Now that we have learned how to extract WAR files using the jar and unzip commands, let's compare the two methods to see which is more suitable for extracting WAR files.

• Ease of use − The jar and unzip commands are easy to use and have a simple syntax. However, the unzip command is perhaps a little easier to use, as it doesn't require any additional options to unzip WAR files.

• Compatibility − The jar command is part of the JDK and is therefore compatible with all Java-based WAR files. On the other hand, the unzip command is a general purpose utility which can extract any ZIP file including WAR files.

• Performance − The jar command is optimized for working with JAR files and may be faster at extracting WAR files than the unzip command. However, the performance difference is likely to be negligible for most use cases.

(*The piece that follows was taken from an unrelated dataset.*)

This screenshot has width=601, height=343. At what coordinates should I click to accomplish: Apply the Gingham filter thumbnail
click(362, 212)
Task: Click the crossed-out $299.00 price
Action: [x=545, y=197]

In general, the jar and unzip commands are effective tools for extracting WAR files on Linux. You may prefer the jar command if you are working with Java-based WAR files and want to use a tool designed specifically for manipulating JAR files. On the other hand, the unzip command is a more general purpose tool which can extract any ZIP file including WAR files.

## Conclusion

In this article, we learned how to extract a WAR file on Linux using the jar and unzip commands. Both commands can be used to extract WAR files, although the jar command may be preferred for extracting Java-based WAR files. By following the steps outlined in this article, you should be able to extract WAR files easily to your Linux machine.

As a final note, keep in mind that WAR files are typically used to deploy web applications and can contain sensitive information such as database credentials and configuration files. Therefore, it is important to handle them with care and remove them in a safe place.